With an intermission for luncheon, they worked until nearly four o’clock in the afternoon, when Rocjean proposed taking a walk out to the Villa Borghese, and as they returned, on their way to dinner, they could stop in at the studio, and see that the donkey and goat were driven out to the stable, where they could be kept until wanted again.  Accordingly, both artists walked out to the villa, and had only taken a short turn toward the Casino, when they met a New-York friend of theirs, alone in a carriage, taking a ride.  He ordered the driver to stop, and begged them both to get in with him, and after passing through the villa and around the Pincio, to come and take dinner with him sociably in his rooms in the Via Frattina.  They accepted; and at ten o’clock that night, while going home in a very happy frame of mind, it suddenly occurred to Caper that his menagerie ought to have been attended to.  Rocjean consoled him with the reflection that, having the key in his pocket, they could not possibly get out; so the former thought no more about it.

Early in the morning, having met as usual at the Greco, and breakfasted together, Caper and Rocjean walked round to the former’s studio.  Before they entered the door of the building, they noticed a small assembly of old women surrounding the porter, and as Caper entered the passage-way, they poured a broadside into him.

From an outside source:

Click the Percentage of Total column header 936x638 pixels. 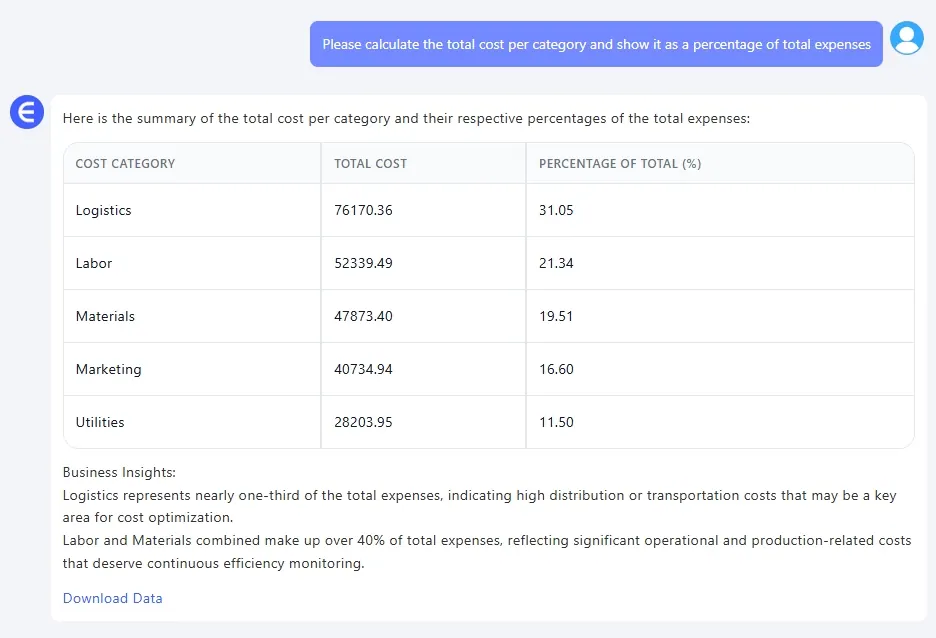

Accidente, Signore, nobody around here has been able to sleep a wink all night long. Santa Maria! such yells have come from your studio, such groans, such horrible noises, as if all the devils had broken loose.  We are going to the police; we are going to the gendarmeria; we are going to—­’

‘Go there—­and be hanged!’ shouted Caper, breaking through the crowd, and running up-stairs two steps at a time, he nearly walked into the lap of a tall female model, named Giacinta, dressed in Ciociara costume, who was calmly seated on the stair-case, glaring at another female model, named Nina, who stood leaning against the door of his studio.

‘Signor Giacomo, good morning!’ said Giacinta, ’didn’t you tell me to be here at nine o’clock?’

‘To be sure I did,’ replied he.

‘Then,’ continued she, ’what is that person there taking the bread out of my mouth for? Cospetto!

Iddio giusto!’ cried Nina, ’hear her; she calls me, ME, a person!  I who have a watch and chain, and wear a hooped petticoat! I take the bread out of her mouth.  I a person!  I’m a lady, per Bacco!

‘Tace!’ said Rocjean to Nina, ’or the Signore Giacomo will send you flying.  What do you want, Nina?’

’I only wanted to see if the Signore intended to paint the Lady Godeeva, that he told me about the other day.’

’Wait till I open the studio-door, and get out of this noise.  Those old women down below, and you young ones up here, are howling like a lot of hyenas.  Here, come in!’ ...  As Caper said this, he unlocked the studio-door and threw it open; the two models were close at his elbows, while Rocjean drew to one side to let them pass in.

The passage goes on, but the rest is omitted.